Which lines of the material contain the string "screenshot"? List each of those lines in full.

■ Material for the task
────
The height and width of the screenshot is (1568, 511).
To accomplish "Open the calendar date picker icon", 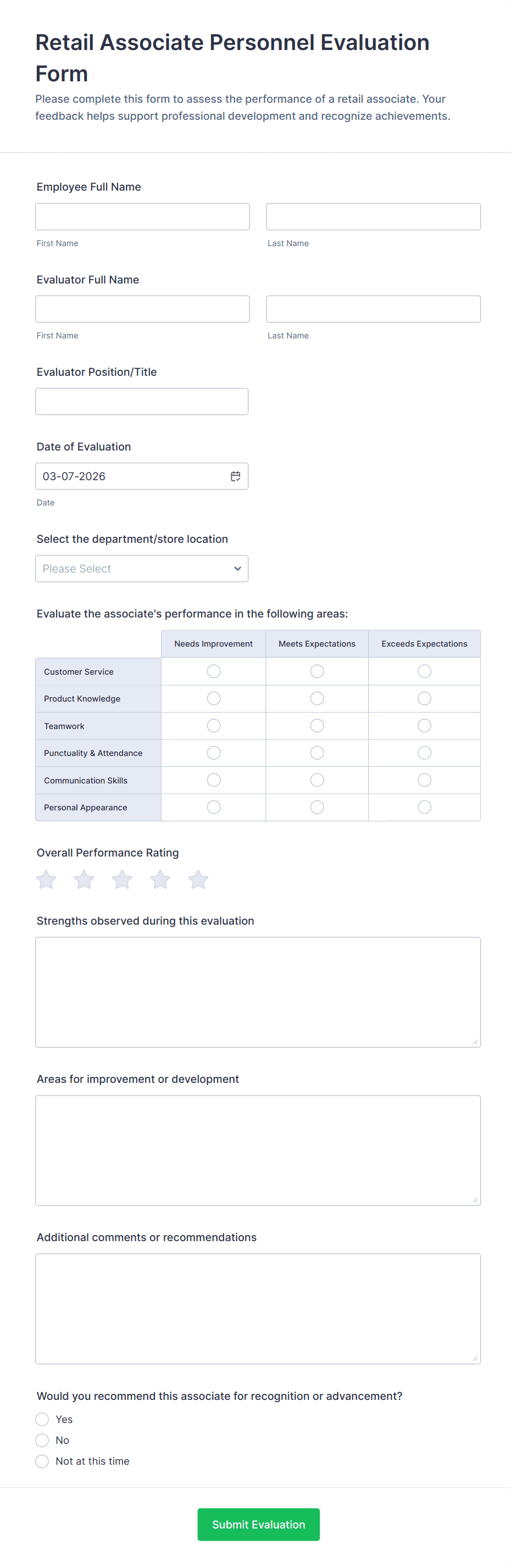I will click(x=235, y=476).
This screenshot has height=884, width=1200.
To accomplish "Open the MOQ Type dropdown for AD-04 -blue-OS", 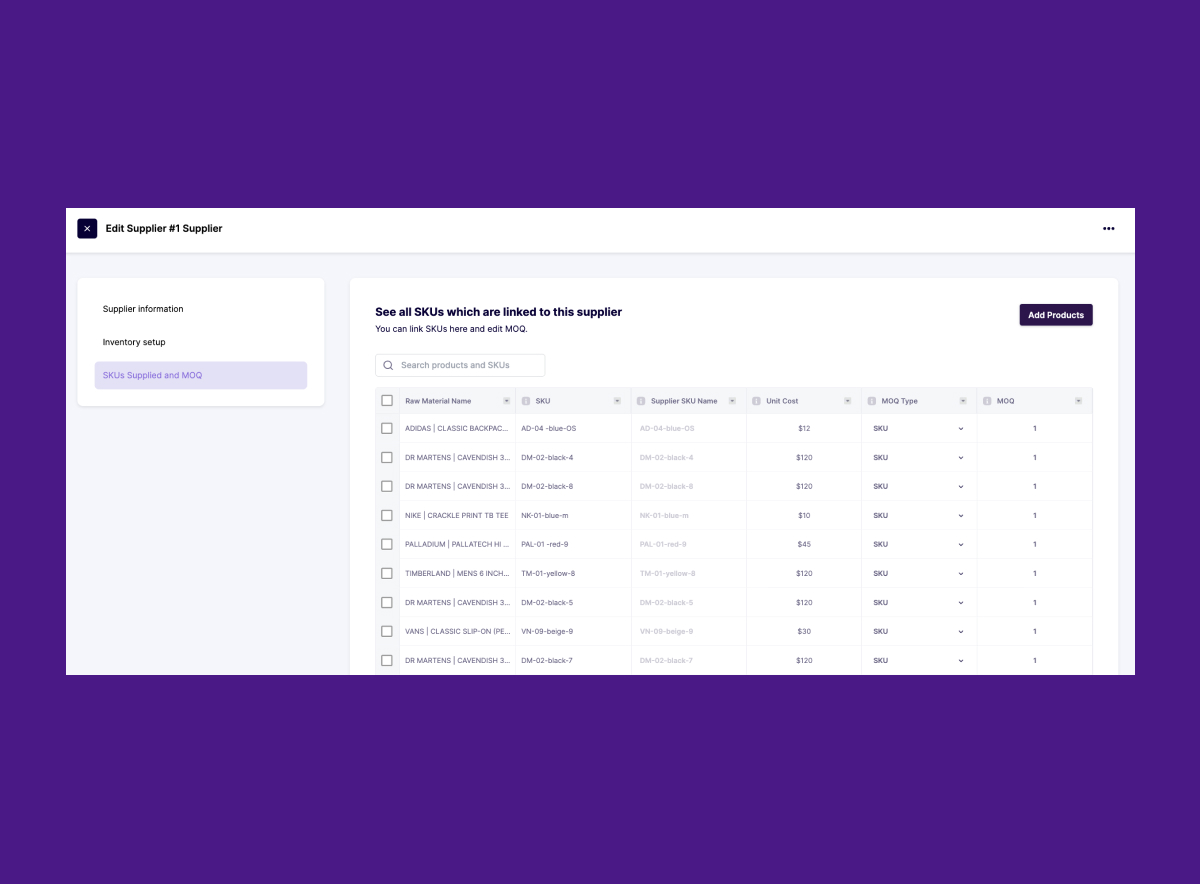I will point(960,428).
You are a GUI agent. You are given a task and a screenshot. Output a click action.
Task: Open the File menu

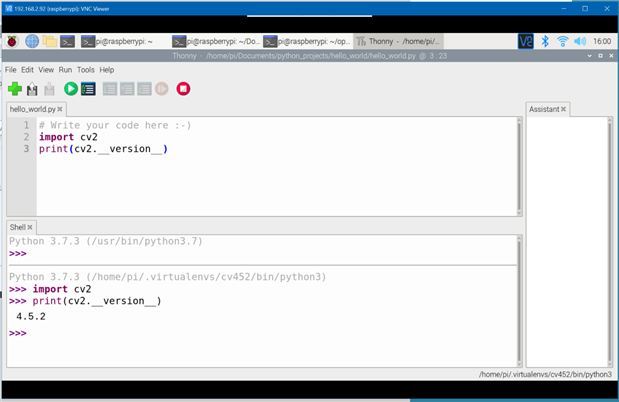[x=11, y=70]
────
■ Exercise answer
The height and width of the screenshot is (1568, 511).
This screenshot has height=884, width=1200.
You are a GUI agent. You are given a task and a screenshot. Output a click action.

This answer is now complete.